I get The New York Times. Each morning, it identifies the world’s battlegrounds — military and ideological, political and economic. I discount and forgive its plainly “liberal” bent. If I owned a paper, it would have a tone of sorts.
But there are limits. One, I suggest, is the duty of all media, at an ethical minimum, to recognize, if only to dismiss, plausible arguments on all sides of any public issue. Readers deserve to know the writer’s pre-judgments.
The Times is a collection of heady folk; one expects the best from them. Sadly, along with most of their profession, they have remained silent on the strongest argument for extending to the lower-income parent the same power of choice among all educators that is available, and so precious, to our middle- and upper-income classes.
In April, the Times offered its view on the efficacy of one form of empowerment for the non-rich under the headline: “Vouchers Found to Lower Test Scores in Washington Schools.” The article discussed a study originating from the anti-voucher Obama Department of Education; it found that vouchers for choice of private schools by poor families in D.C. were followed by slightly lower scores on required tests. The Times cited a few concurring studies but strangely failed to note that these reports contradict two dozen other professional analyses.
But that particular form of selective reportage is not the only concern here. Much more troubling is the Times writer’s assumption that test scores are the litmus test for success in school, and that, if scores slightly declined, there would be no justification for letting poor parents make those choices so dear to the rest of us.
The test score infatuation is still widely shared by the media. Historically, it stems in considerable part from the purely economic argument for choice so welcome to the utilitarian minds of the ’60s and even today.
Expressing success in numbers was the rage — and remains so. Of course, there is plenty of justification for testing, but to make it the gospel of choice was and remains problematic, although I concede it has been the prime mover in attracting deep-pocket support for the political promotion of universal school choice.
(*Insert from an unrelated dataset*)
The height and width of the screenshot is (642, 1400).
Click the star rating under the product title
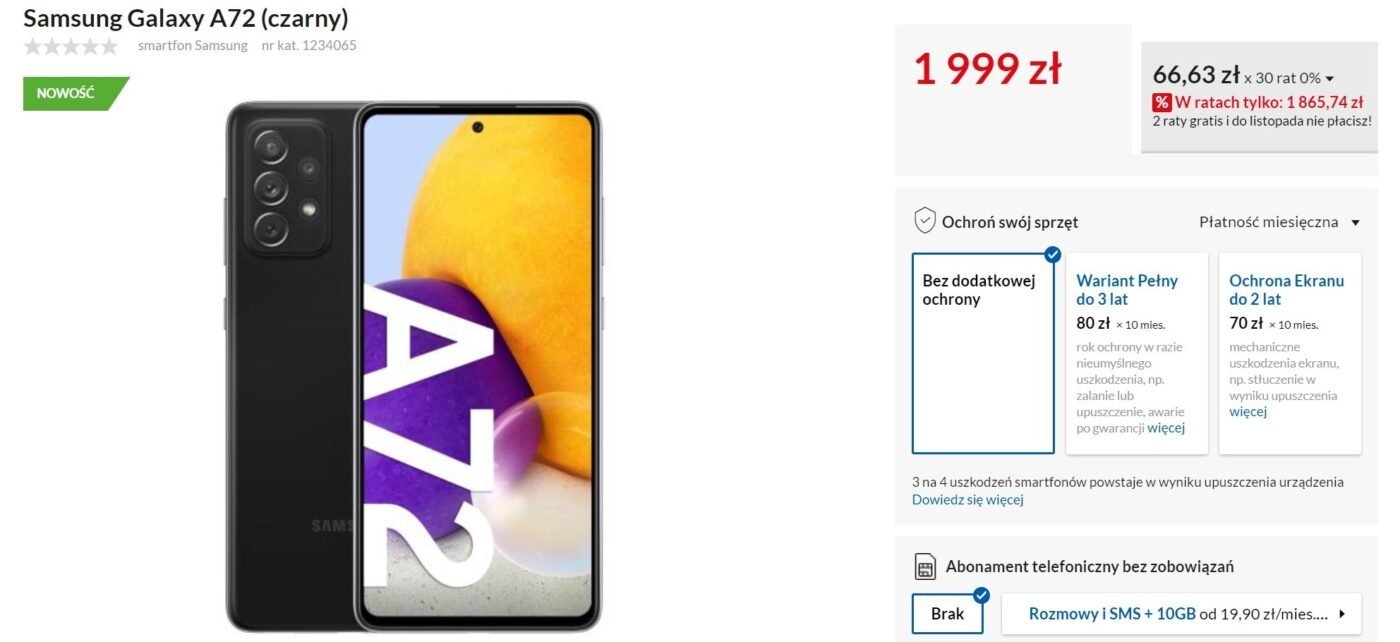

These believers have read all the test scores.
But this intellectual behavior has shrunk the debate, and the media has followed. Consider another recent headline, this time for a column in The Times, also grounded upon the D.C. Study and conforming to the media model: “School choice works while vouchers don’t.” This lusty dismissal of vouchers as something implicitly distinct from choice is simply incoherent. Are food stamps (vouchers) not a device for choice at the market? And does the food they pay for not “work?” The column is simply a veiled curse upon private and religious schools as objects of subsidized choice for the poor.
If test scores count — and they do — they count ever so much less than what matters most to the parent and society. Choice is good simply to the extent that it is real empowerment of the parent. If vouchers provide mothers and fathers the widest selection among legally valid educational experiences, they are by definition the most appropriate mechanism.
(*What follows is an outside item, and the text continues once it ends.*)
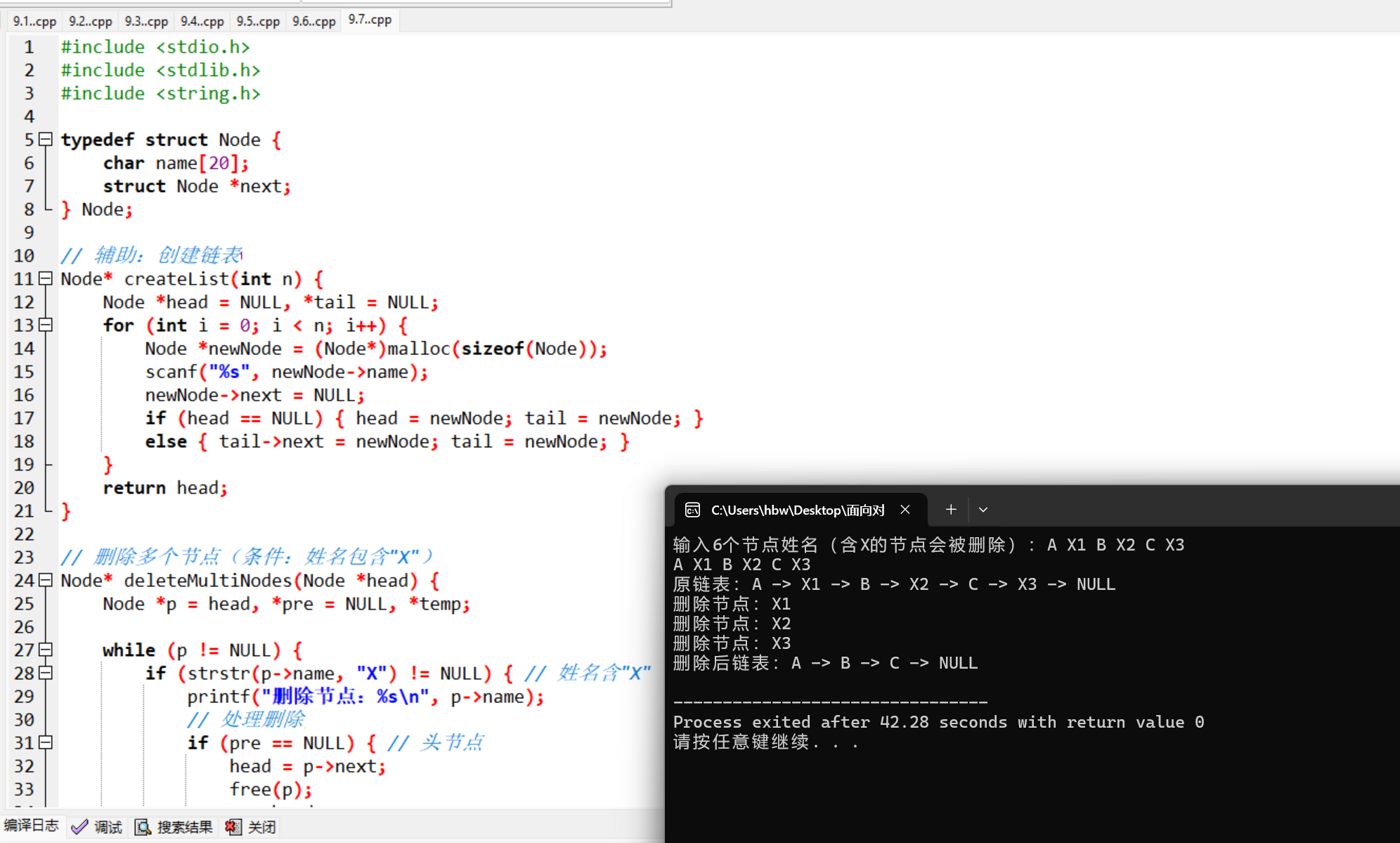Collapse the strstr if block at line 28

point(46,673)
The poor thereby experience the same authority and responsibility as the middle class. It’s the awakening to their own human efficiency — of personal power to seek and choose the best hope for their child. The parent is made whole; she finds herself at last in the game of life empowered and entrusted to look, find, and herself in turn empower her agent for the child’s experience of thirteen years. She can experience the child’s failure with one provider, and seek a better one, because she can correct mistakes, she reigns, and the schools will confirm her authority with the keenest solicitation.
The child witnesses the parents’ exercise of their responsibility; gradually he comes to understand that he, too, can hope to experience this same absorbing role in maturity. The family ceases to be a cluster of powerless observers; there is a point to family conversation at dinner, to homework, to talk shared with neighbors about the character and quality of various schools. Moynihan was right. The impotent parent becomes a civic peril; we all need responsibility, and the capacity to discharge it.
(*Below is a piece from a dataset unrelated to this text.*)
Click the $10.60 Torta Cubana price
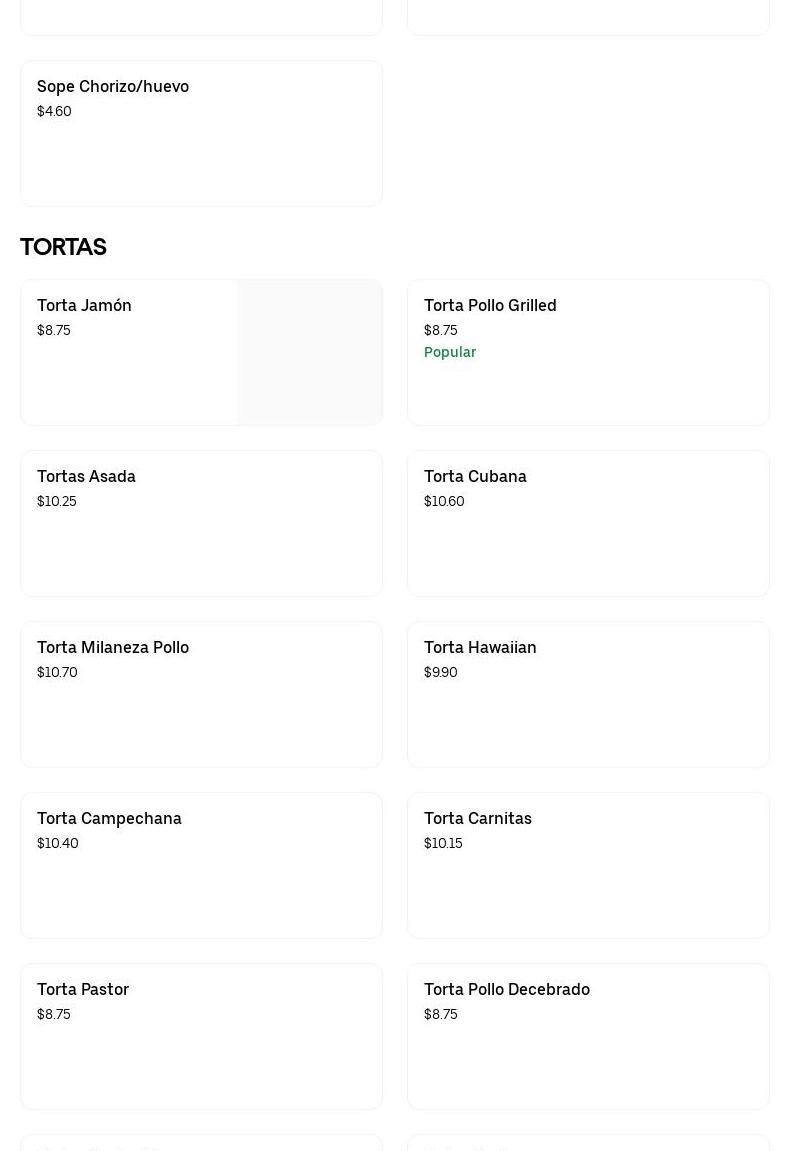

On this note we can at last say friendly kudos to the Times for this recent wisdom from David Brooks:
Over the longer term, it will be necessary to fight alienation with participation, to reform and devolve the welfare state so that recipients are not treated like passive wards of the state, but take an active role in their own self-government.
One would have expected scholars of education and family life to shower us with empirical evidence of the impact, if any, upon parental attitudes and civic behaviors wrought by the family’s vaccuum of responsibility and capacity to choose the child’s professional educators. A few years ago I wrote a distinguished social scientist asking him for reasons for this intellectual drought. The reply: the silence of the intellectual is a mode of self-protection. The union and fellow academics would not favor serious empirical reportage on this question from some tenure-seeker — or even themselves.